Article 10 Limitation of Liability
In any case, the liability of Passlogy and its distributors for all damages hereunder shall be limited to the amounts actually paid by you to Passlogy or its distributors for the SOFTWARE. In no event will Passlogy or its distributors be liable in connection with this Agreement or its subject matter, under any theory of liability, for any indirect, incidental, special, consequential or punitive damages, or damages for lost profits, revenue, business, savings, data, use, or cost of substitute procurement, even if advised of the possibility of such damages or if such damages are foreseeable. The parties acknowledge that the liability limits and risk allocation in this Agreement are reflected in the SOFTWARE price and are essential elements of the bargain between the parties, without which Passlogy would not have provided the SOFTWARE or entered into this Agreement.
Article 11 Export control
You agree not to export or re-export to any country the SOFTWARE or any underlying technology or information in any form in contravention of any applicable Japanese or foreign export laws and regulations.

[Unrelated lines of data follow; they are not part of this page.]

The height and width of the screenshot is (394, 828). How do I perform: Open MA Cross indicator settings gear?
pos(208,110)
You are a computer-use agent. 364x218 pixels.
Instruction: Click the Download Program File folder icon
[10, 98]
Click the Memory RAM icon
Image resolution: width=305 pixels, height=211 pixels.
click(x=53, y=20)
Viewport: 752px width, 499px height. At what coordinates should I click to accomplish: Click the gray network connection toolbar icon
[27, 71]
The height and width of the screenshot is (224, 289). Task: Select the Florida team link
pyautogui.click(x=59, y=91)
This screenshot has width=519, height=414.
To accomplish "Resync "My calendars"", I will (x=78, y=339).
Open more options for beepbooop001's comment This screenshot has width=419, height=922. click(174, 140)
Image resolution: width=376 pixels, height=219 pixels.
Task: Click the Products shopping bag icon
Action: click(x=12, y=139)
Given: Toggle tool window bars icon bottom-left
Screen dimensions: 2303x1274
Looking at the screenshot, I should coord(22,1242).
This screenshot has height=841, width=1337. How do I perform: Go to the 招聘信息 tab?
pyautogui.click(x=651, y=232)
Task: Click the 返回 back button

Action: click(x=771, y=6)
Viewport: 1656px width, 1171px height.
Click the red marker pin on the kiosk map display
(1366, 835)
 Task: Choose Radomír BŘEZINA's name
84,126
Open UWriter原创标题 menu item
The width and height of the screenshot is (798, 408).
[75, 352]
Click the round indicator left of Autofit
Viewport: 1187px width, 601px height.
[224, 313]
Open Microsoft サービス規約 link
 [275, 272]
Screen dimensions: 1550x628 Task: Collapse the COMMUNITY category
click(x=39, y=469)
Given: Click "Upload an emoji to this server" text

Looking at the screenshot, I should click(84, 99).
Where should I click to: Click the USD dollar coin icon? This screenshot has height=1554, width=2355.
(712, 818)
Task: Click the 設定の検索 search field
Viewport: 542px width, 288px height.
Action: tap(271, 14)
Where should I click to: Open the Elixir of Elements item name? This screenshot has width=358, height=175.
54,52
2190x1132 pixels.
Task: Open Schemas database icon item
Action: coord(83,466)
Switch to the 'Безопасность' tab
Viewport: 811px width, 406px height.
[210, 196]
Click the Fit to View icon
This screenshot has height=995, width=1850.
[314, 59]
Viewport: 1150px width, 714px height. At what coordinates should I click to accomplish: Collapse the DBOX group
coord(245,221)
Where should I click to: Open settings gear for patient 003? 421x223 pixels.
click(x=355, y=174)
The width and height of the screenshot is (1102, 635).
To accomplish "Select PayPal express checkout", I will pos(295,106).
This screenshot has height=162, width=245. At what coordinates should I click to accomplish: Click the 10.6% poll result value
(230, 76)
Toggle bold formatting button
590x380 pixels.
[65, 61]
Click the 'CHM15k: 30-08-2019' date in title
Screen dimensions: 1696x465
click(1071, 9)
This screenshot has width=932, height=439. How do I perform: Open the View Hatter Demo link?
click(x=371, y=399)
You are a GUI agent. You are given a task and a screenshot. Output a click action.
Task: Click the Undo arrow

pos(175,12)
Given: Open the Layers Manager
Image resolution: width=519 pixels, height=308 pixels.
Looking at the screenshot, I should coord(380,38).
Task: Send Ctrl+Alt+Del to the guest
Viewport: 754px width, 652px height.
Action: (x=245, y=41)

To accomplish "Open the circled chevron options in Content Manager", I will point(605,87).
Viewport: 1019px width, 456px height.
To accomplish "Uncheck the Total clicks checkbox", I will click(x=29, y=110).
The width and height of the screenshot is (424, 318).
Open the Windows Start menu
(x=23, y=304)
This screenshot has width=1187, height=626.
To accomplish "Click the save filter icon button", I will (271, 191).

You also agree that you shall not make use of the SOFTWARE for "Military Purposes" without prior written consent of Passlogy. In this Article, "Military Purposes" means the design, development, manufacture or use of any weapon including without limitation nuclear weapon, biological weapon, chemical weapon and missiles.
Article 12 No Assignment:
You may not assign, sell, transfer, delegate or otherwise dispose of this Agreement or any rights or obligations under it, whether voluntarily or involuntarily, by operation of law or otherwise, without prior written consent of Passlogy. Any purported assignment, transfer or delegation by you will be null and void. Subject to the foregoing, this Agreement will be binding upon and will inure to the benefit of the parties and their respective successors and assigns.
Article 13 Entire Agreement
This Agreement constitutes the entire agreement between the parties and supersedes all prior or contemporaneous agreements or representations, whether written or oral, concerning its subject matter. This Agreement may not be modified or amended unless executed in writing by the duly authorized representative of Passlogy, and no other act, document, usage or custom will be deemed to amend or modify this Agreement.
Article 14 Governing Law and Jurisdiction:
This Agreement will be governed by and construed in accordance with the laws of Japan. You agree that any action related to this Agreement will be brought in the District Court of Tokyo, Japan.